At issue is management's demand to cap payments that are made to longshoremen based on the volume of containers they load and unload, estimated at about $15,000 a year per employee. That's in addition to the average ILA salary of $100,000 in wages, and more than $20,000 in benefits.
That would be the bribes agreed to back in the 1960s to get the longshoremen's union to agree to progress (i.e., use machines to unload cargo, rather than men). Progress that has been used in every other industry to make ordinary people better off through efficiency improving technology.
Which is something of a problem for the newly re-elected President who claims to worry about the little guys;
A walkout would come on the heels of an eight-day strike that ended last week at the Ports of Los Angeles and Long Beach.
"There hasn't been an East Coast strike since '77, but it's got people very worried," said Jon Gold, vice president of supply chain and customs policy for the National Federation of Retailers.
If there is a strike, President Obama can use his powers under the Taft Hartley Act to order the dock workers back to work.
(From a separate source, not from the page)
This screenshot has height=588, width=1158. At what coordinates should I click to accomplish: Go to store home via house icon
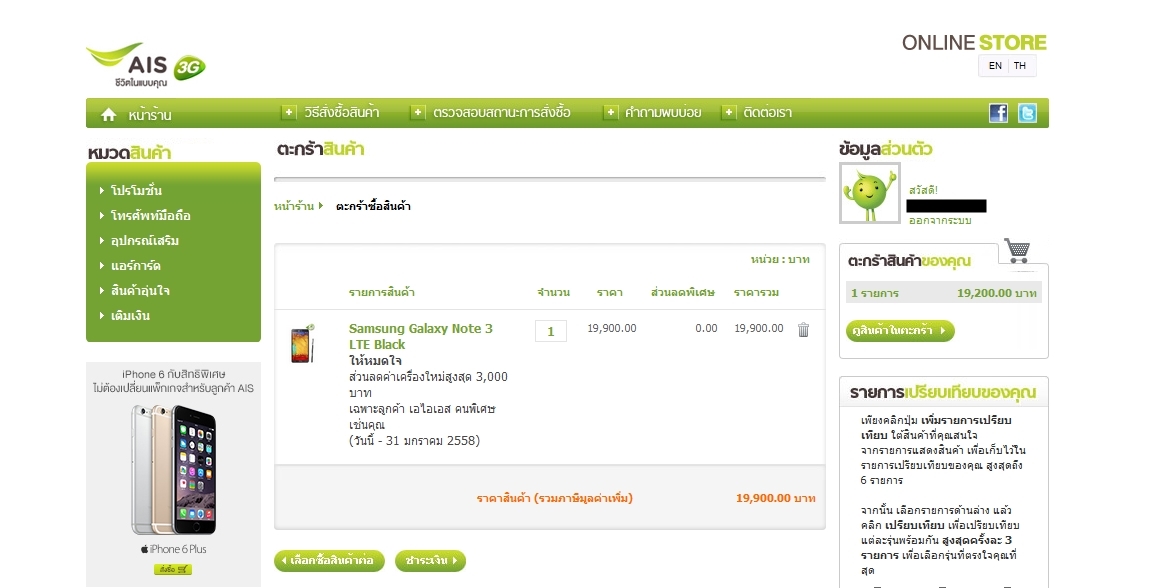click(x=109, y=114)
He refused to do that during the the LA/Long Beach strike, but those ports account for a smaller portion - 35% - of U.S. container shipping.
Ed Sands, a logistics analyst at consultant Procurian, said he believes that Obama will have no choice but to use Taft-Hartley, even if it risks angering his supporters in labor.
"It'd be very hard for him to defend workers making the sums that they make when they are shutting down a good chunk of the economy," he said.We're betting he can rise to the occasion, and rationalize his support for organized labor...at the expense of the American consumer.